Former Benue State SSG Dies After Bandit Ambush

Former Benue State SSG Dies After Bandit Ambush

A former Secretary to the Benue State Government, Professor David Salifu, has died after sustaining severe gunshot wounds during a highway ambush by suspected bandits. The academic and politician succumbed to his injuries early Friday morning at the Benue State University Teaching Hospital in Makurdi. The attack occurred on Thursday along the notorious Wukari-Zaki Biam road, a volatile transport artery linking Taraba and Benue states. Professor Salifu served as the state’s chief administrative officer under the previous administration of Governor Gabriel Suswam. Until his death, he worked as a senior lecturer at the Federal University, Wukari.

The fatal encounter unfolded on the outskirts of Wukari as the former official journeyed toward the Benue State capital. Armed men intercepted his vehicle, forced it to a halt, and ordered him to dismount and board a waiting motorcycle. Witnesses reported that the professor vigorously challenged the directives of his captors, prompting the gunmen to open fire at close range. The assailants quickly fled the scene into nearby brush as trailing commuters approached the bloodstained vehicle. The brazen roadside assault underscores the absolute lawlessness that continues to dominate inter-state transit routes across the middle belt region.

University authorities scrambled a medical team and an emergency ambulance to manage the crisis after local clinics proved inadequate. Initial plans to airlift the critically wounded academic to a specialised trauma centre in Abuja were aborted as his vital signs deteriorated rapidly. Doctors redirected the emergency vehicle to Makurdi, where emergency surgeons fought for hours to stabilise his condition. Close political associates confirmed his demise, describing the loss of the veteran campaign strategist as a devastating blow to the regional intelligentsia. The Taraba State Police Command has launched a forensic investigation into the highway murder.

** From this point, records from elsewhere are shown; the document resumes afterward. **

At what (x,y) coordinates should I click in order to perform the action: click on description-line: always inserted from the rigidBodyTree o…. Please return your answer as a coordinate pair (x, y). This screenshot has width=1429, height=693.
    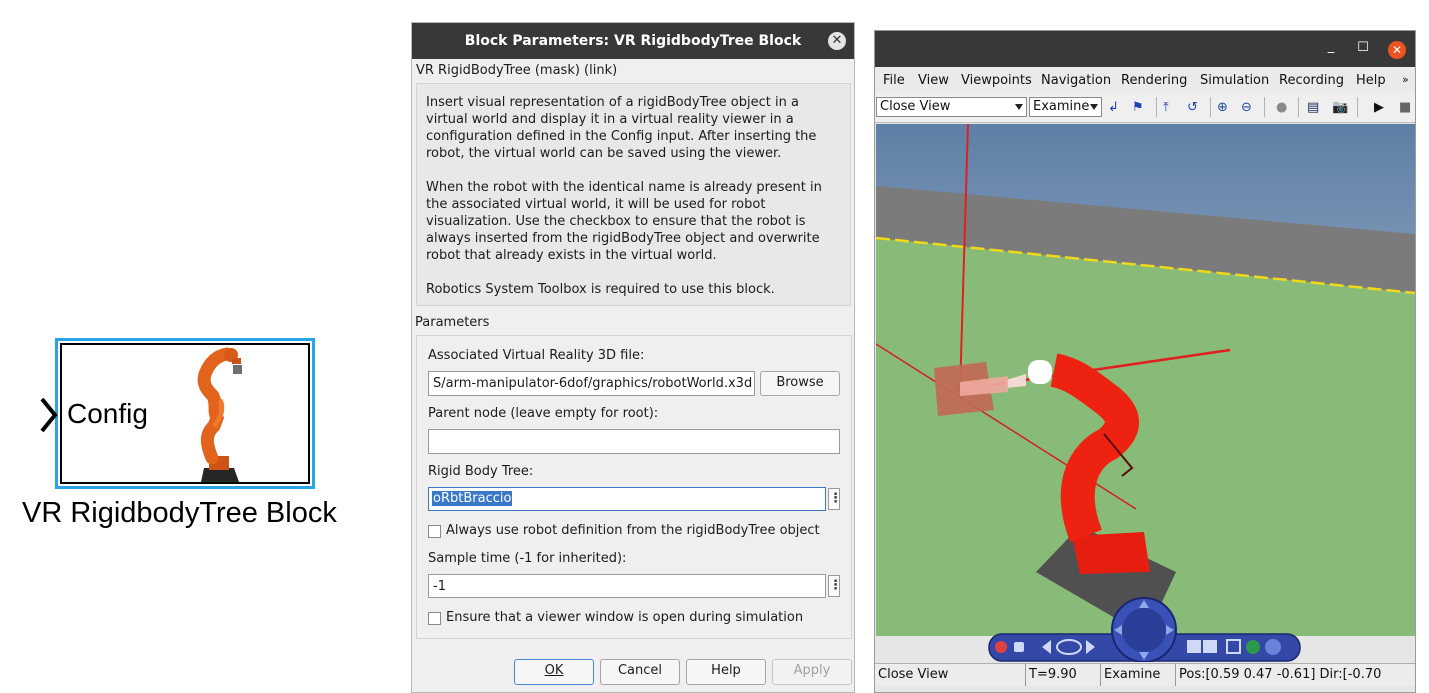
    Looking at the image, I should click on (623, 238).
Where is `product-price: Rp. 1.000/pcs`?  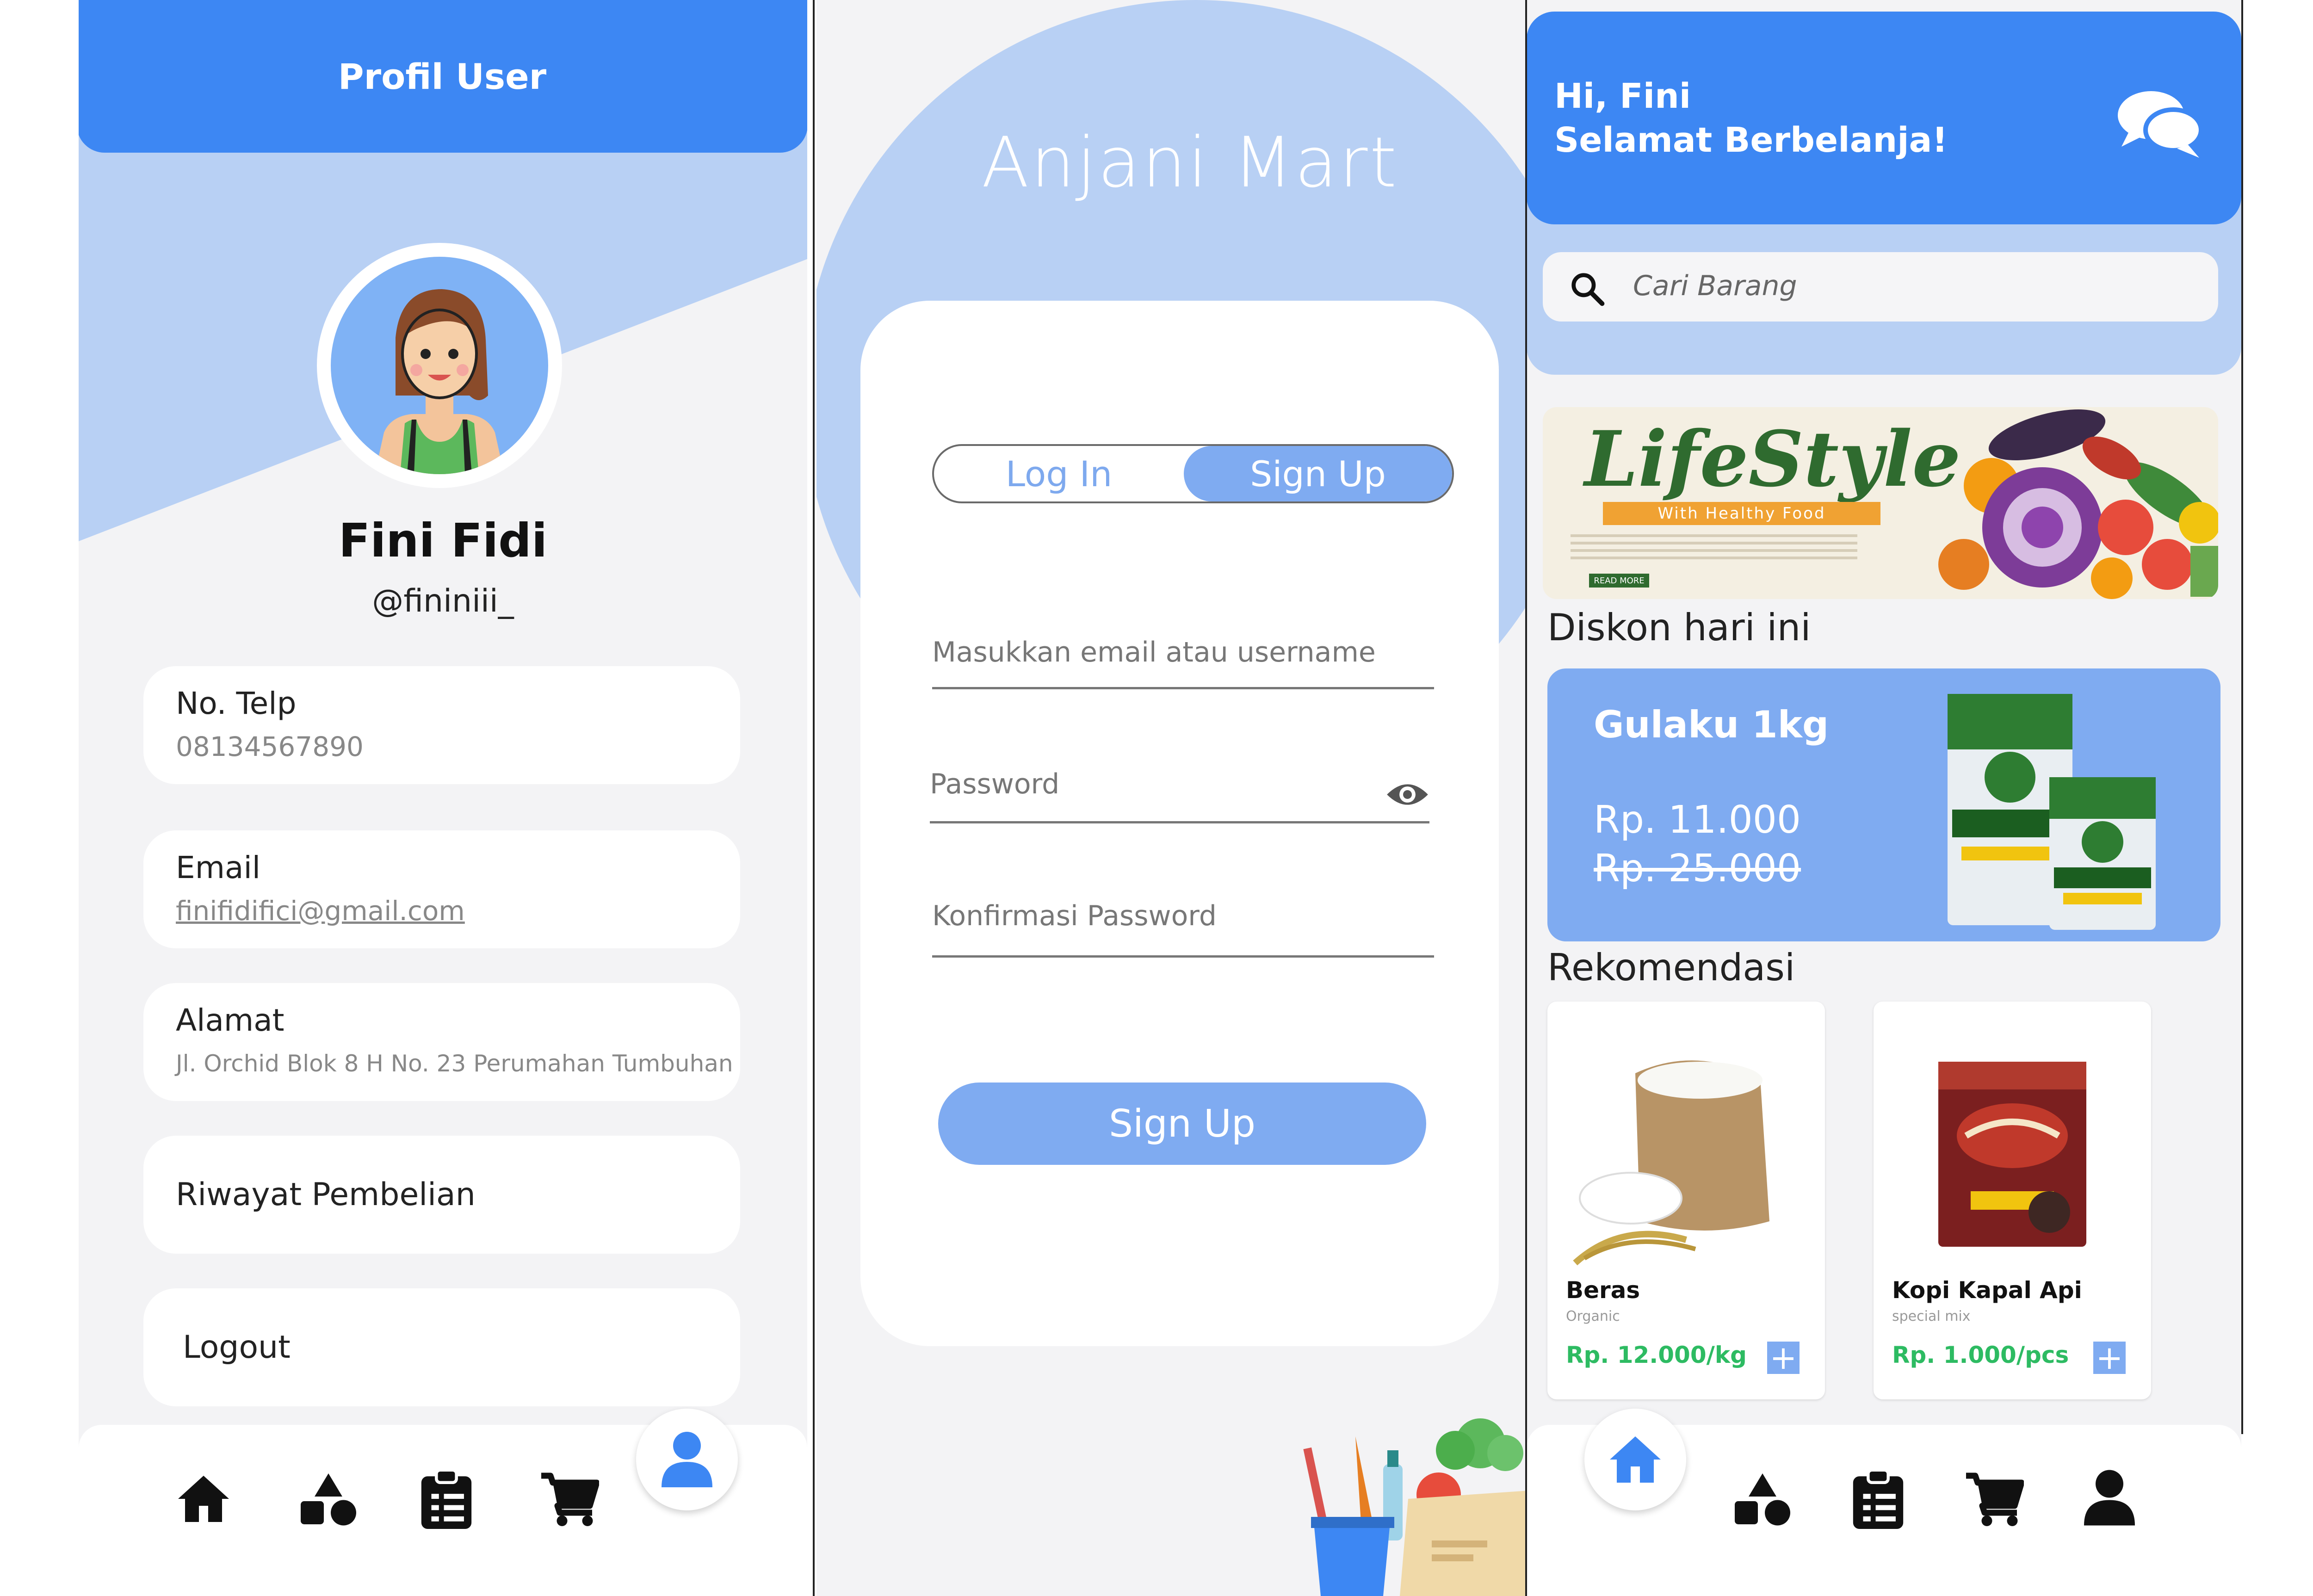 product-price: Rp. 1.000/pcs is located at coordinates (1980, 1355).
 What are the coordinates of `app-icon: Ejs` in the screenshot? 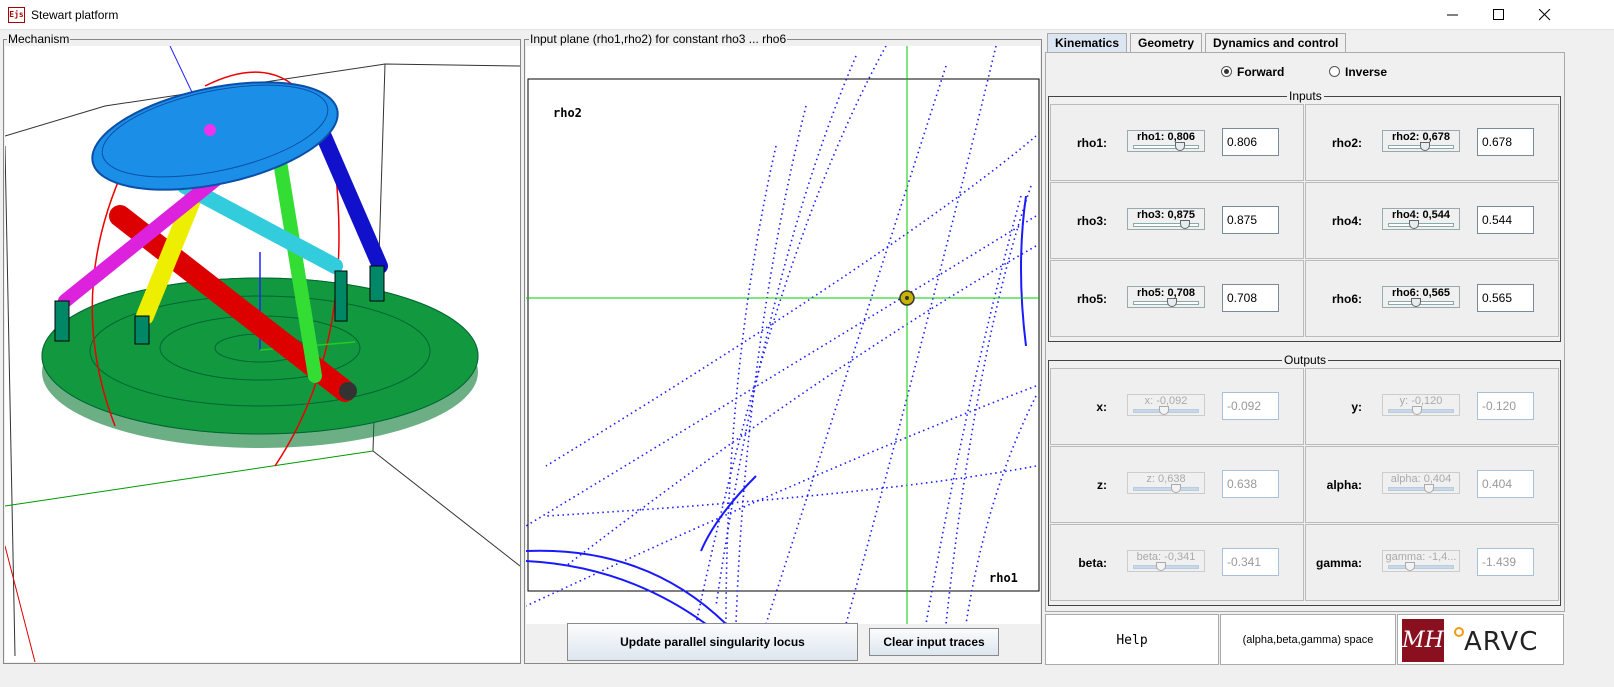 It's located at (16, 15).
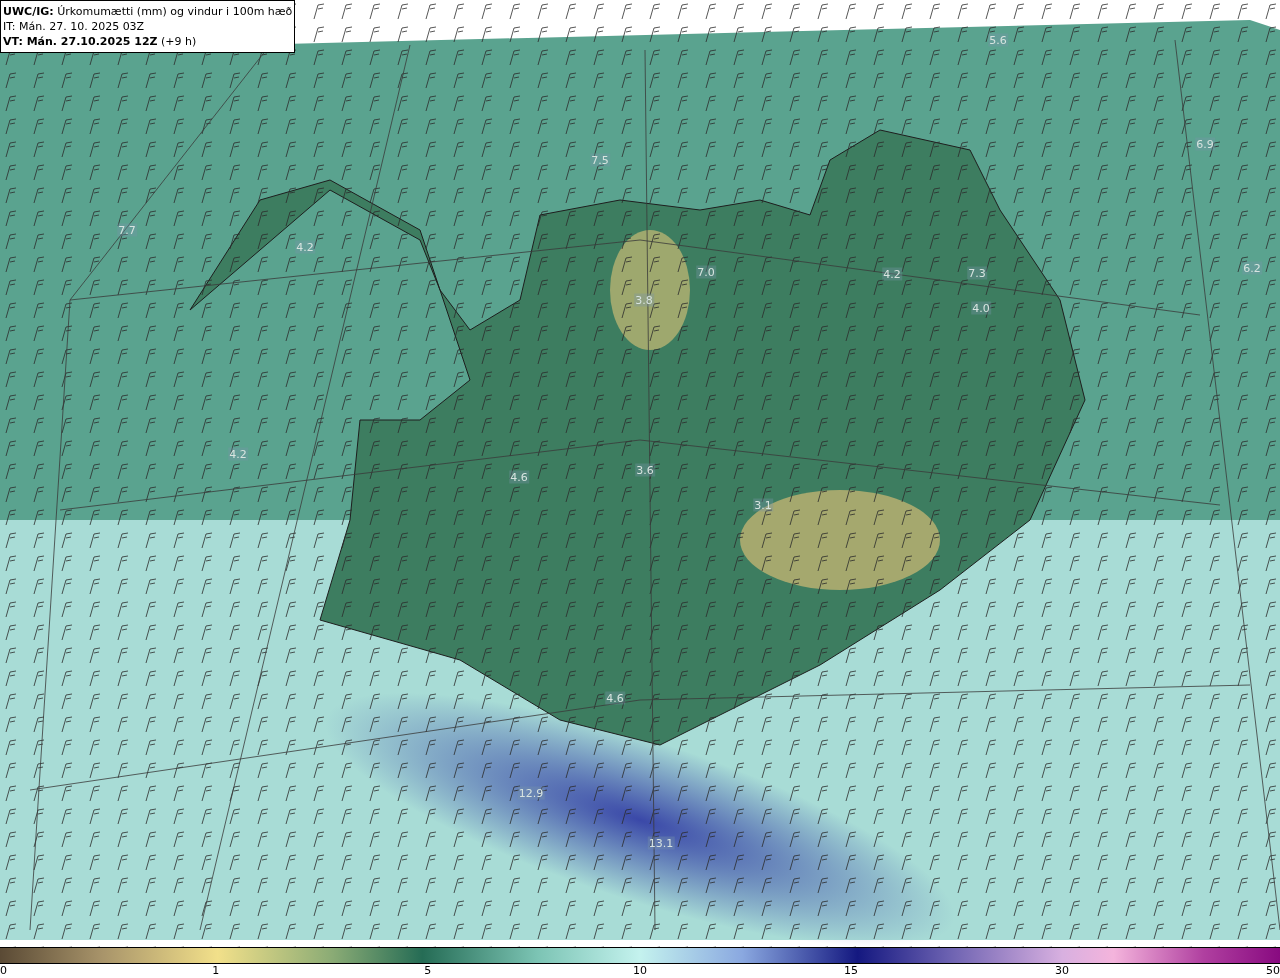 This screenshot has width=1280, height=978. Describe the element at coordinates (1273, 971) in the screenshot. I see `colorbar-tick-label: 50` at that location.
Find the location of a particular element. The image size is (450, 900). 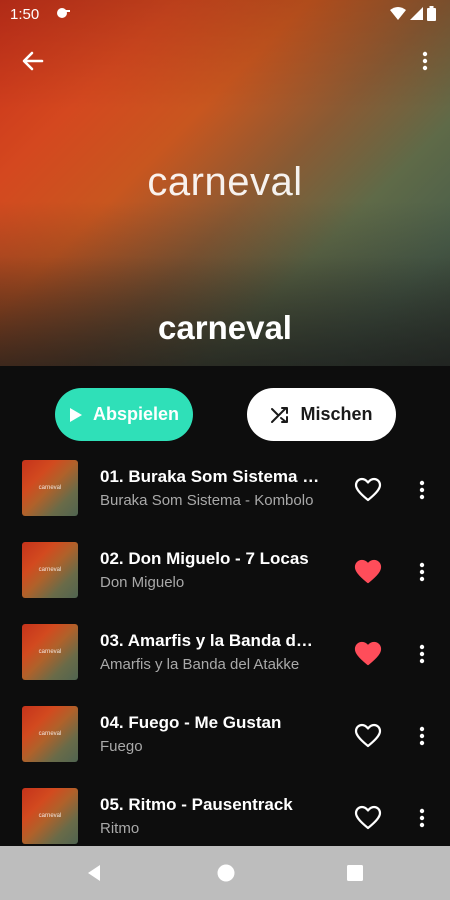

The killing adds to a grim tally of high-profile casualties claimed by rural bandit syndicates over recent months. Just days earlier, coordinated militia raids in the nearby Katsina-Ala local government enclave left 15 rural villagers dead. The border zones between Benue and Taraba have transformed into ungovernable spaces where criminal gangs operate with near-total impunity. Despite frequent military deployments, these mobile networks routinely outmanoeuvre conventional checkpoints to hunt vulnerable commuters. Regional leaders continue to accuse the federal government of failing to deploy permanent highway patrols along known criminal corridors.

This latest tragedy will intensify public pressure on Governor Hyacinth Alia to overhaul the state’s internal security framework. The persistent vulnerability of prominent senior citizens demonstrates that nobody is safe from the expanding reach of rural terrorism. Frustrated residents are increasingly calling for the aggressive arming of local vigilante groups to counter the superior firepower of highway bandits. While political elites in Abuja debate national policing reforms, rural professors and peasants continue to pay the ultimate price. For now, a prominent voice in Benue politics has been permanently silenced by a roadside bullet.